Le passé ne portait pas en lui le désastre du présent comme Camille l'avait cru au début de son aventure mais elle ressent avec une acuité bien plus grande ce qui faisait alors sa force. Avec le temps, elle avait oublié cette énergie au point de n'avoir aujourd'hui plus de ressources pour vivre son présent. C'est la lumière du passé qui éclaire notre présent bien plus que le passé lui-même. Et c'est cette lumière là que met en scène le film.


Lumière de la mise en scène

Changer son regard sur sa propre vie pour lui donner sens est l'expérience profonde du film. La mise en scène va alors chercher à se saisir du décalage entre le passé banal et son expérience lorsqu'il est revécu. Pour cela Noémie Lvovsky n'hésite pas à faire feu de tout bois dans un festival d'inventivités sans cesse renouvelées.

Dans sa structure même, le film traverse les différents registres de la comédie : sentimentale (les discussions entre copines tout autant que la constitution du couple), sociale (les décors, corps et attitudes de la France de 1986) et burlesque (Amalric, Léaud).
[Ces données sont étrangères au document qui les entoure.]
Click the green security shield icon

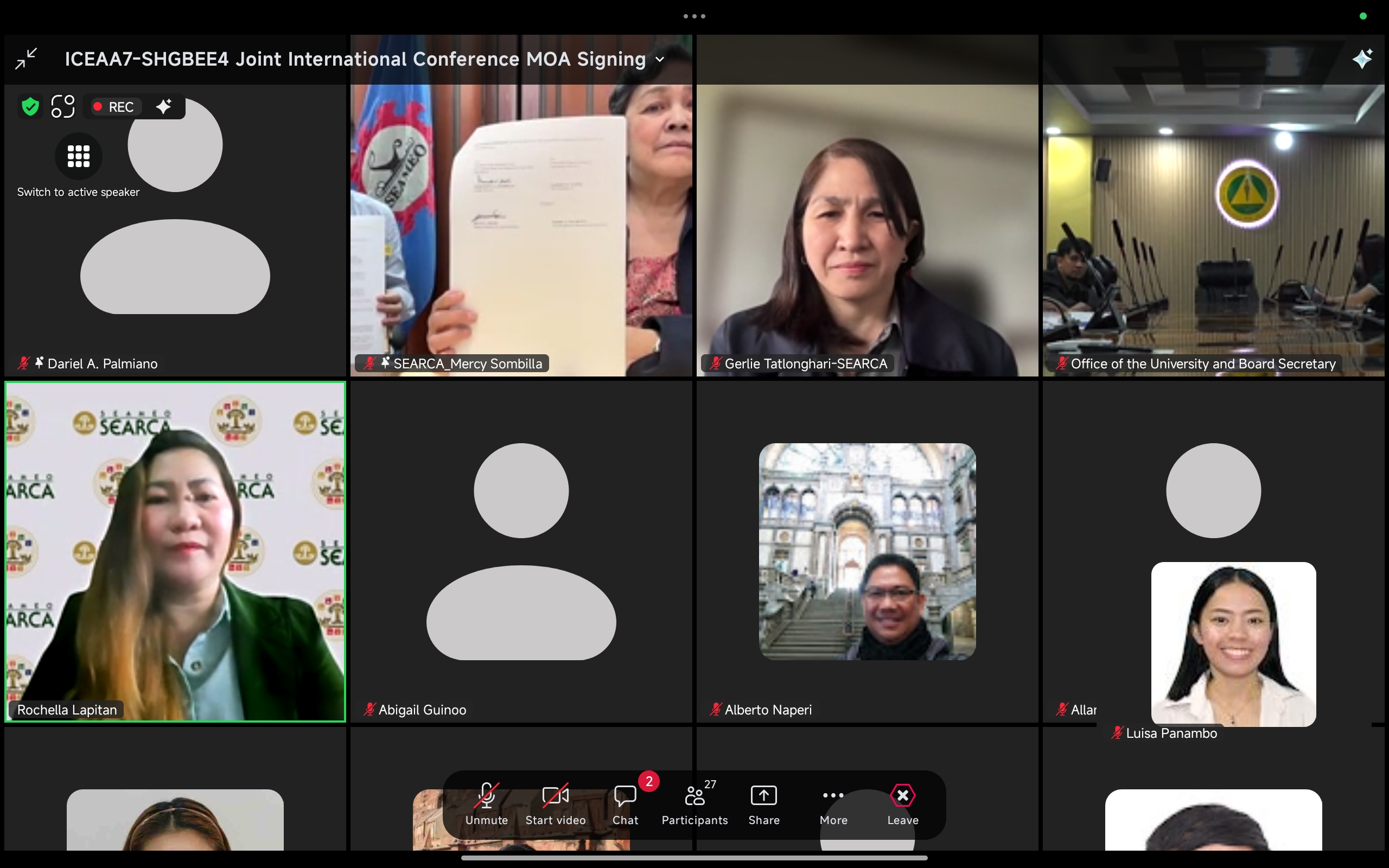(x=30, y=107)
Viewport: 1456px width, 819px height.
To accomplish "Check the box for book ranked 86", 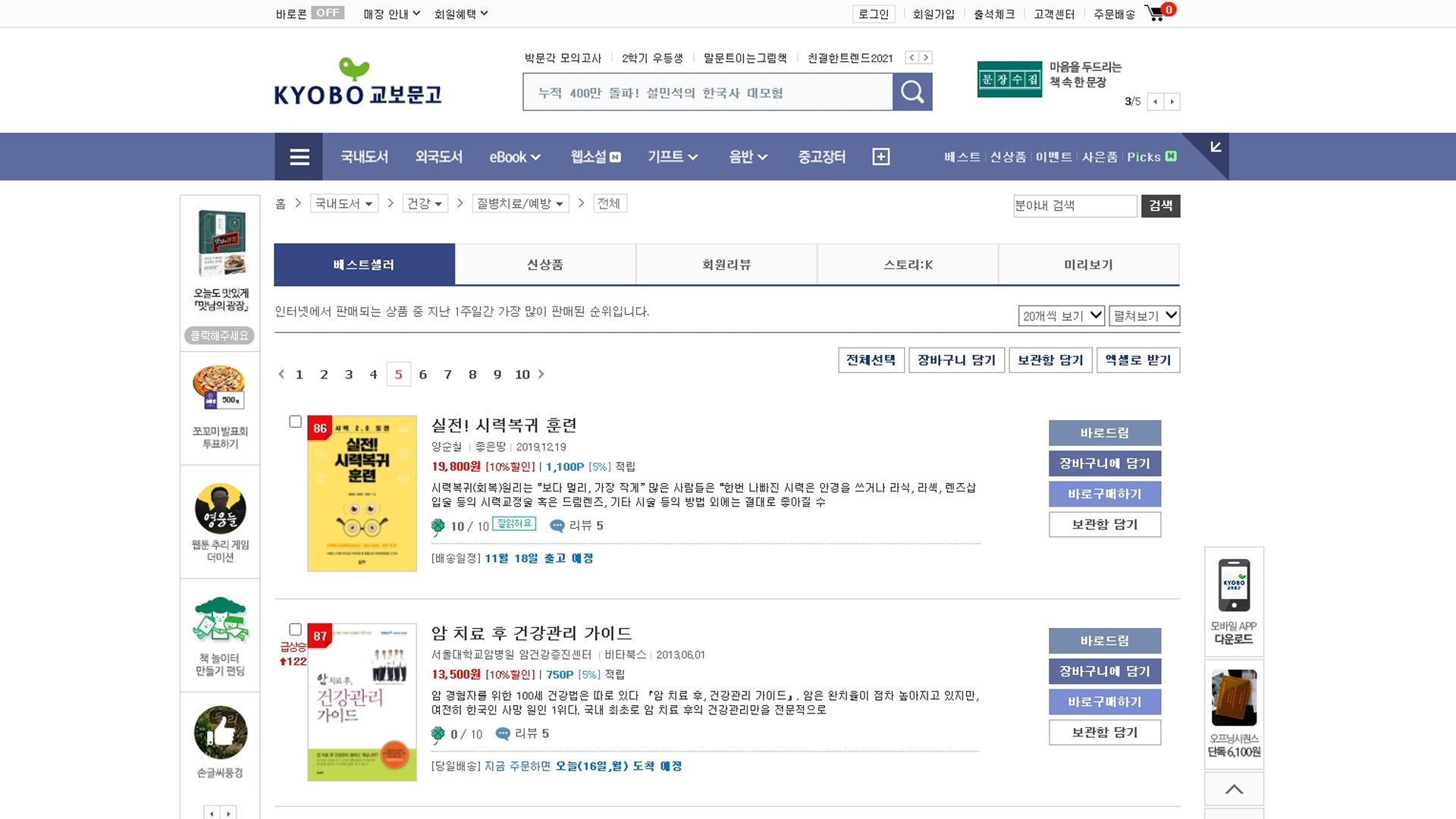I will point(296,422).
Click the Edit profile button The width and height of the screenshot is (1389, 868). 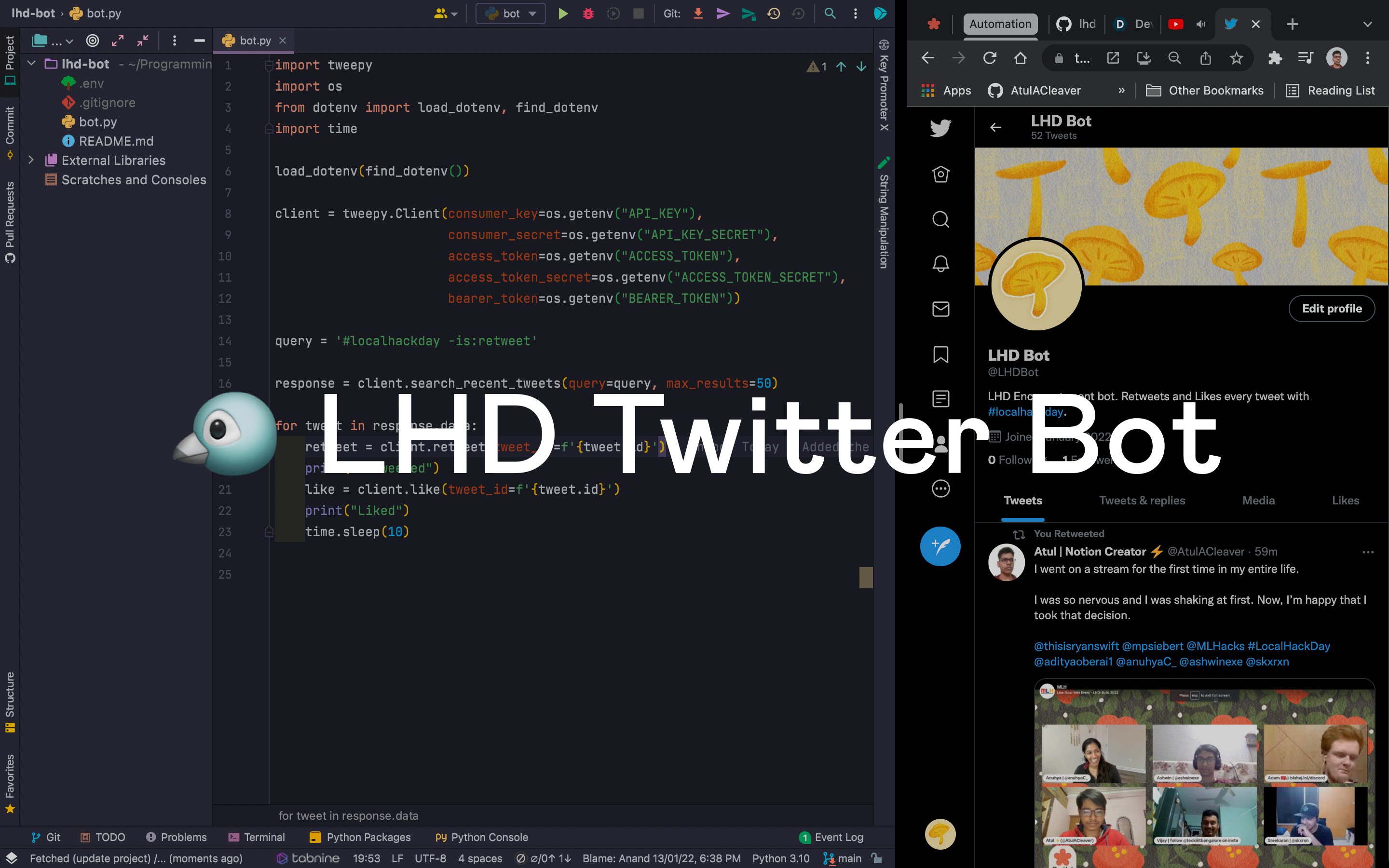click(x=1331, y=309)
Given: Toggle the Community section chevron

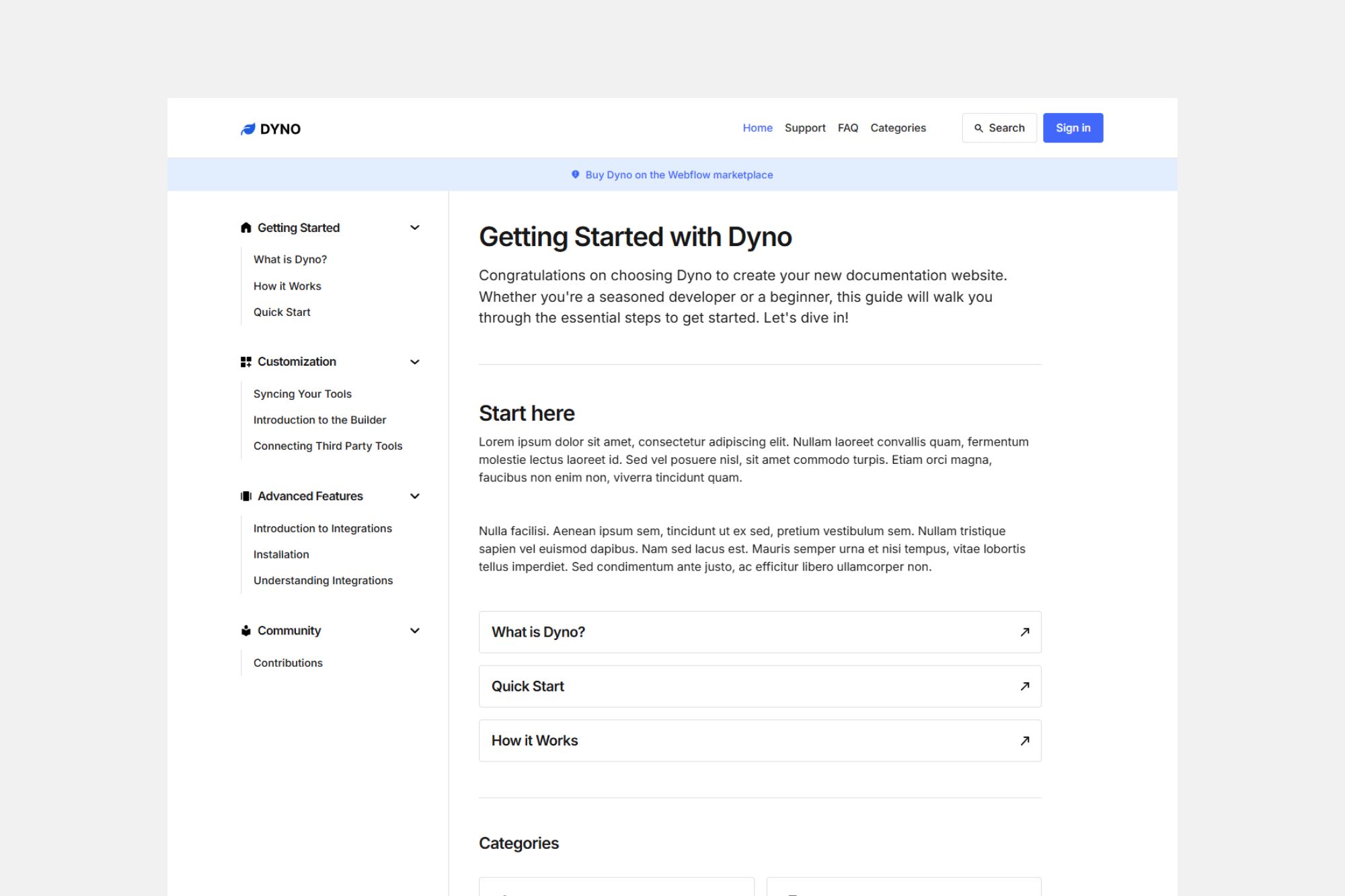Looking at the screenshot, I should click(x=415, y=630).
Son spectre comique va de la joie incrédule et puissante de reprendre son vélo écouteurs sur les oreilles, d'entrer au lycée sur une bande-son enthousiaste et allègre, à l'émouvante petite cantate chantée par les parents.

Même richesse de registres qui fait s'opposer un prologue qui se termine sur la masse alourdie, abattue et triste de Camille à un générique arien, foutraque et splendide ou qui met en avant le saisissement d'une peau douce d'adolescent par Camille bien plus que la consommation sexuelle avec le malhabile élève de seconde.

Le retour du même sous différentes formes s'incarne encore dans la bague coupée, jetée dans la neige, redonnée vainement, enlevée puis montrée ou le jeu avec les voix enregistrées des parents.

La lumière du passé permet de ressentir de façon différente le présent dont on ne se souvient plus, moins parce que l'on trouve les autres changés, que parce que l'on a changé soi-même. Camille repart donc réconciliée avec son passé pour découvrir une nouvelle liberté, celle qui lui fait prendre le bac vers une rive enneigée et déserte ou celle qui la voit s'éloigner dans une rue blanche de neige sur laquelle il lui reste encore à inscrire de nombreuses années. Il lui faudra, comme le chante Gaëtan Roussel, attendre le vainqueur, Eric peut-être, les bras chargés de fleurs, petite fille, femme, ou vieille femme pour qu'elles soient ou offertes ou fanées à force d'espoirs, déçus souvent, mais toujours renouvelés.